As the Coronavirus (COVID-19) spread across the world, the global economy is taking a massive hit. The tourism industry specifically is bearing the brunt of the virus’ effect on the economy. With most people on a stay-at-home order no one is traveling at the moment and airports have become deserted. To try and combat this a lot of airlines drastically lowered prices in the beginning stages of the virus in order to try to maintain some stream of revenue. Once countries began closing their boarders airlines had to begin cancelling flights all together.

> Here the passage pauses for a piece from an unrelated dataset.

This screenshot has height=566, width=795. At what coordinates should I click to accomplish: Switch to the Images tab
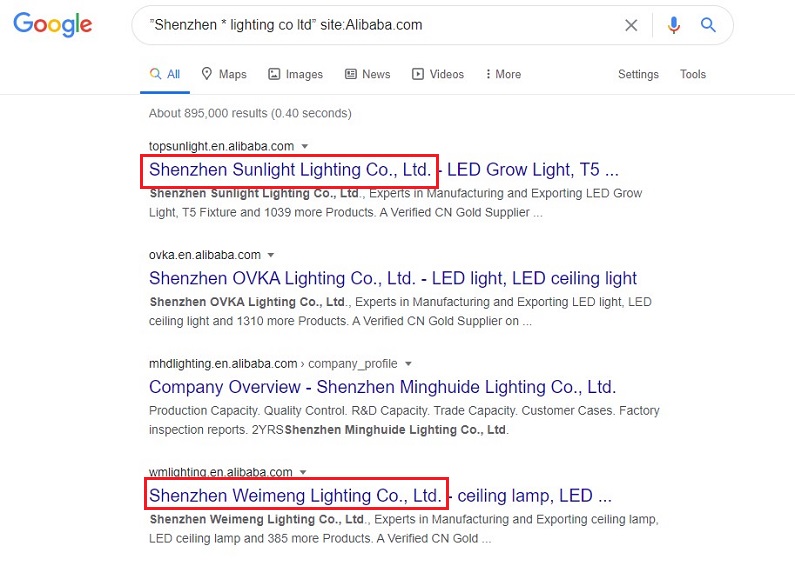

As reported by Business Insider, one of the countries’ whose tourism industry will be greatly effected by the pandemic, is Mexico. Mexico is the 7th most visited place in the world and is a very popular destination in the springtime. The article detailed a report from Mexico City’s Anáhuac University. The report states that coronavirus “poses the biggest challenge to tourism since World War II” (Business Insider). The report also states that it will cost Mexico about 1%-5% of their tourism GDP. For context, Mexico accounts for about 8.7% of total GDP.
The report suggested that the Mexican government should funnel the money from the DNR tax (a tourist tax that is usually worked into the price of airline tickets) into tourist companies so that they can have funds to market after the virus ends.
Though there are only 26 confirmed cases of COVID-19 in Mexico at the moment the government is preparing for a surge in cases in the near future. Mexico is just one example of what is happening to countries all over the world and to the tourism industry as a whole during the Coronavirus pandemic.